# Task prompt:
As the answer, set down the lines below from the one containing "Given: Click the bold" through the one containing "You are a computer-use agent. The width", exactly and inclusively, and no others.

# Exercise input:
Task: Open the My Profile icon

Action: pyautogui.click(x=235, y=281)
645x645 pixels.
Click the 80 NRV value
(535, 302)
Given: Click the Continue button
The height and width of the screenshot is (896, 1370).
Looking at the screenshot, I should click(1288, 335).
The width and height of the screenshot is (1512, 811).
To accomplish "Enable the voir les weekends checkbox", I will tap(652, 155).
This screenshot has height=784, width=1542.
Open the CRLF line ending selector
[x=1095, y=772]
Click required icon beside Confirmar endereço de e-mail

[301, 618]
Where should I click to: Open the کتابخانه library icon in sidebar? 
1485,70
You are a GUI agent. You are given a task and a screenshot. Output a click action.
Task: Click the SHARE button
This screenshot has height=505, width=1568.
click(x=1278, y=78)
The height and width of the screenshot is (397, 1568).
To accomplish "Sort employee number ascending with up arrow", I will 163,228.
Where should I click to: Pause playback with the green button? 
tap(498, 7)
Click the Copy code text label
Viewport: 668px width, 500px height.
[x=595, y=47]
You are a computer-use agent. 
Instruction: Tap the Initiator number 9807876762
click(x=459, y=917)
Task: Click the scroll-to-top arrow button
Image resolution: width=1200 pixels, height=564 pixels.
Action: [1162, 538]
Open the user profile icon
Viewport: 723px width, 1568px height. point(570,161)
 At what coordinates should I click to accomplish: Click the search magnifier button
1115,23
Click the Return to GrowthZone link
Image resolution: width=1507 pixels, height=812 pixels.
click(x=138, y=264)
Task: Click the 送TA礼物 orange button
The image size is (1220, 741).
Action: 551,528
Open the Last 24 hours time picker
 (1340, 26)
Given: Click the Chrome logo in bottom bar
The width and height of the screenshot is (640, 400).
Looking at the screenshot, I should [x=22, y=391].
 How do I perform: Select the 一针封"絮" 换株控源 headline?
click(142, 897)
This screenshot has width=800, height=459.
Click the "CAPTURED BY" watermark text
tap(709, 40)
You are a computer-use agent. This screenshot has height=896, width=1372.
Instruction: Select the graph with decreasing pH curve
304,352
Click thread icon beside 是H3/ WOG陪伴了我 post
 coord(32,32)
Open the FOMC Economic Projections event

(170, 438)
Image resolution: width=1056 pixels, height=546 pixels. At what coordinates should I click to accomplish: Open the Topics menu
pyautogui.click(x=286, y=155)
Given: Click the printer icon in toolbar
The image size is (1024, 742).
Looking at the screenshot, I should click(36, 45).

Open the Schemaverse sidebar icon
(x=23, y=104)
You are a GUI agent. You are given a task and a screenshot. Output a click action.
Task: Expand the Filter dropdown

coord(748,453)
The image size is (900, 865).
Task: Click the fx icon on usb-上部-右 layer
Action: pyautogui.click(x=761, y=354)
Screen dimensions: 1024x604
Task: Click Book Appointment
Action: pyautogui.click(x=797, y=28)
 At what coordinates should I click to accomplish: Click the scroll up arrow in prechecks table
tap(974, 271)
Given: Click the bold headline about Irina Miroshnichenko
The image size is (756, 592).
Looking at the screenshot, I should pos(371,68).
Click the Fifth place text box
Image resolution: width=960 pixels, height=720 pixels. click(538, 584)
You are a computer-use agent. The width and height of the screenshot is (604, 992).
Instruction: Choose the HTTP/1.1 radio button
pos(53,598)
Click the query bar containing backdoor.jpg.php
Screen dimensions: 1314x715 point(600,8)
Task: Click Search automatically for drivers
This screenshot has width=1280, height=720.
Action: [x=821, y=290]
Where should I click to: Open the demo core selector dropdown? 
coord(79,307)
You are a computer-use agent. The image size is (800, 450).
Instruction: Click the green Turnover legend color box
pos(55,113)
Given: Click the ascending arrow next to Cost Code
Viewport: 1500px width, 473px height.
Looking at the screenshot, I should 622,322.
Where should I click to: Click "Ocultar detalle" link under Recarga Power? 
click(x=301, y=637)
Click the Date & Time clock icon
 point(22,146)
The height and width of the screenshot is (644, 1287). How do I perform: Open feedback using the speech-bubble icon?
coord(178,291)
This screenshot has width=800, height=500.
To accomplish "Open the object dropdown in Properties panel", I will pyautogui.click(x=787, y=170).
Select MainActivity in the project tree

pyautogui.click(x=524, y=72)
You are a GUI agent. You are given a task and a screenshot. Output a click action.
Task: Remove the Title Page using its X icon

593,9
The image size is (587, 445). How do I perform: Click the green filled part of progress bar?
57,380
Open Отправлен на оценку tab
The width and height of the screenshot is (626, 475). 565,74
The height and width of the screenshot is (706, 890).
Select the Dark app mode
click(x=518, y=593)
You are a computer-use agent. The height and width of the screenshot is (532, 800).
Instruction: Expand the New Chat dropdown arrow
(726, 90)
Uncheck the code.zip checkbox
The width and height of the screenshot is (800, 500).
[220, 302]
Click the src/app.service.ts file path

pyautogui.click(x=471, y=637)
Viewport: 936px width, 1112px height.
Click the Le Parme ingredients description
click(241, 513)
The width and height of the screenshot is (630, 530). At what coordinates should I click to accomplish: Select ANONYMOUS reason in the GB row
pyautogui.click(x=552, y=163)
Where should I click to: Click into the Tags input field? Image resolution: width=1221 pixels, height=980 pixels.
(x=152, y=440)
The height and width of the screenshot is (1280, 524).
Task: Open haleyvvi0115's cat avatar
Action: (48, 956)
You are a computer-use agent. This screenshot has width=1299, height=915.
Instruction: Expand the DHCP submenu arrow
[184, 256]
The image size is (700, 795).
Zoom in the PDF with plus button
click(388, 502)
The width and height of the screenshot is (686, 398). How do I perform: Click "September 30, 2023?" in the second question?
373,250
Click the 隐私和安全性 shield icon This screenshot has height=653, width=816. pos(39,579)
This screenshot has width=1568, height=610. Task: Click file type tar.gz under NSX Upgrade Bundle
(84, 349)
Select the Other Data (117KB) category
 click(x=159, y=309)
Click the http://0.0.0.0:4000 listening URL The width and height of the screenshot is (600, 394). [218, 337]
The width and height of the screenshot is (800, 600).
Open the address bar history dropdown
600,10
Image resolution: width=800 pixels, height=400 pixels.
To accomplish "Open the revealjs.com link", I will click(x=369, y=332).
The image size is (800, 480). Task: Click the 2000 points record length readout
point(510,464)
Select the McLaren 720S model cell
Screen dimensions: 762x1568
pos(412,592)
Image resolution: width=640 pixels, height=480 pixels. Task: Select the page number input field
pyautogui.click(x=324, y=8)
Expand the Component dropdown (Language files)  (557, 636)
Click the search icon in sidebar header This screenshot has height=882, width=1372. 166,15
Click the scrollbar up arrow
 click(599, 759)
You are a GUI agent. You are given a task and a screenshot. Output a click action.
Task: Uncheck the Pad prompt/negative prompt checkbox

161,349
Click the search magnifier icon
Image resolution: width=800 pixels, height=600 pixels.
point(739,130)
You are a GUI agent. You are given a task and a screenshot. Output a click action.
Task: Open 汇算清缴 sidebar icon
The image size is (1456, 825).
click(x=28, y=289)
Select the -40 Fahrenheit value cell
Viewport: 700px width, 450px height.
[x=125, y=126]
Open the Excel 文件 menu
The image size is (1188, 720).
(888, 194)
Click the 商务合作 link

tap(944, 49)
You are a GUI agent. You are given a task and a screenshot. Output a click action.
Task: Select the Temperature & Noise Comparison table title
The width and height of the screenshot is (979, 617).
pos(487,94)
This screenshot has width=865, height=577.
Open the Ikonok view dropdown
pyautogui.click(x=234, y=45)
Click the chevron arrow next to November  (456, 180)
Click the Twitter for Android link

# Output for this task:
Given: Click the bold headline about Irina Miroshnichenko
The image size is (756, 592).
Looking at the screenshot, I should pos(371,68).
Click the Fifth place text box
Image resolution: width=960 pixels, height=720 pixels. click(538, 584)
You are a computer-use agent. The width and height of the screenshot is (604, 992).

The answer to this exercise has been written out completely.